The Financial Accounting Standards Board, in its Feb. 1 meeting, voted to advance its first standard on cryptocurrencies and digital assets. The exposure draft is set to be released in late March and stakeholders will have 75 days to comment.

The board’s project has undergone several refinements over the course of several meetings within the past year. During its Aug. 31 meeting, FASB decided to focus specifically on cryptocurrencies, since the term “digital assets” has an overly broad scope that members felt would only muddy the issue.

During that meeting, the board decided that the proposed standard would apply to those assets which:

  • Meet the GAAP definition of an intangible asset (which excludes financial assets);
  • Not provide the asset holder with enforceable rights to, or claims on, underlying goods, services or other assets (such as with a contract);
  • Have been created, or resides on, a distributed ledger or “blockchain;”
  • Are secured through cryptography; and,
  • Are fungible.

Later, at its October meeting, FASB decided that cryptocurrencies should be accounted for at fair value using the guidance in Topic 820, “Fair Value Measurement,” in contrast with the more typical method today of cost minus impairment.

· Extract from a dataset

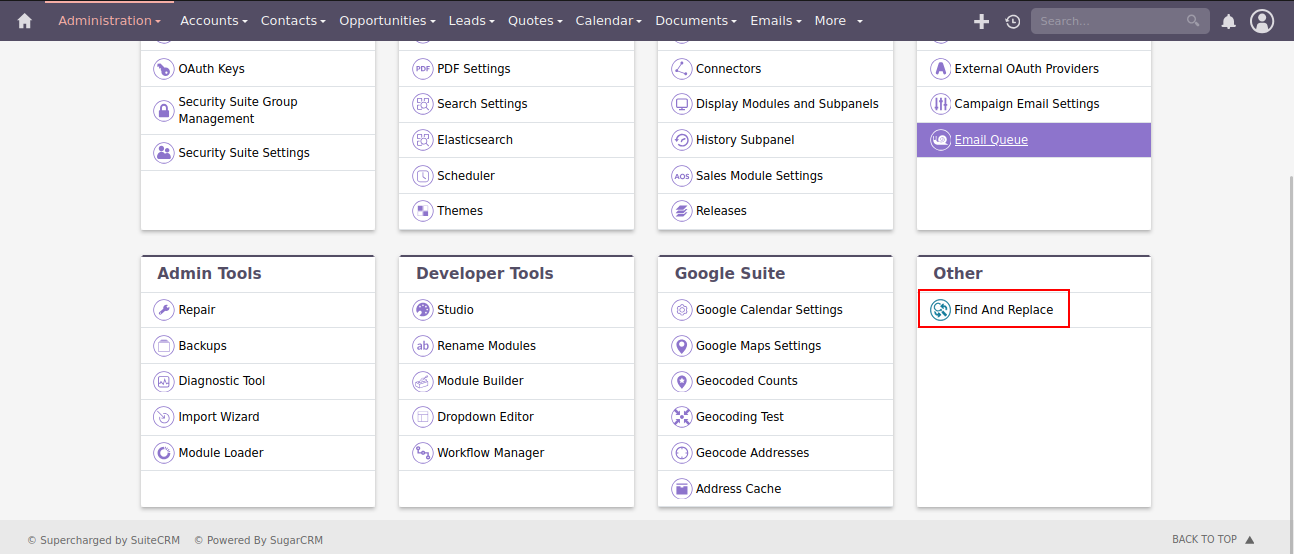Click the top search input field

FASB believes such an approach would better align measurement of crypto assets with that of other assets used for investment purposes like financial instruments, which are also reported at fair value. The board believes such an approach would also allow alignment between entities that currently use specialized industry or regulatory guidance that require fair value measurement.

During that meeting, the board also said fair value reporting should be required, as it made little sense to make it optional, considering that FASB’s goal is to encourage uniformity in reporting. Similarly, the board uniformly agreed there should be no exceptions for an inactive market where a particular token is not actively traded, such as being able to continue to use the cost less impairment model or being able to say the fair value is 0. 

Final adjustments before release

Finally, at its most recent February meeting, FASB considered additional scope questions, the role of “wrapped” tokens that effectively give someone a right to a certain amount of cryptocurrency (usually used for cross-blockchain transactions), the extent to which they should or should not specify the use of public blockchains, effective dates and transition methods, and whether private companies should get more time. 

On the additional scope considerations, the board decided that the exposure draft would specifically not cover issuers and creators of cryptocurrencies and their related parties. Board member Susan Cosper said, echoing others who had also spoken, that the project never had these entities in mind anyway and so it was good to be explicit that they are excluded.

“On the creators and issuers issue, I agree — as we went into this, I don’t think my intent was ever to include them, so being explicit in excluding them in terms of the scope is important,” she said. 

Staff clarified, though, that cryptocurrency miners would not count as creators or issuers and so would be in the scope of the proposed standard. 

Much of the debate was consumed with “wrapped tokens.” The board, after much discussion, agreed that they too should be scoped out of the proposed standard, at least for now. Board member Jim Kroeker felt it would be best to exclude them because there are just too many permutations to consider if they want to ever get this project completed, and further the market for wrapped tokens isn’t big enough yet to be of a major concern anyway.

“Am I trading something asset-backed? The Bitcoin itself is not asset-backed, but a wrapped something means now I have the rights in a contract entitling me to someone else’s asset, so that sounds like an asset-backed investment. Is it an asset-backed security? An indexed receivable? I don’t know how we answer that without knowing the terms of every single contract. Is every wrapped thing an identical contract? Is it taking my own thing and holding it in custody and calling it wrapped? Do they have to own the underlying asset?” he said, then added, “The market phenomena of wrapped crypto … the largest is $4 billion, the total market cap is less than $10 billion. … There would be way more I’d need to expand this scope.”

For similar reasons, board members said they should not specify whether something should be on a public blockchain because the term can be extremely broad and there would inevitably be issues with how they define it. 

“I think adding the term ‘public’ would be very problematic. We don’t even know what a public blockchain truly is in the world today, so why bother trying to define it?” said board member Gary Buesser. 

The board finally decided that early adoption should be permitted and that a cumulative-effect adjustment to retained earnings (or other appropriate components of equity or net assets in the statement of financial position) would be recognized as of the beginning of the first annual period in which the guidance is adopted. FASB decided that all entities, including nonpublic entities, should be subject to the same effective date and transition requirements.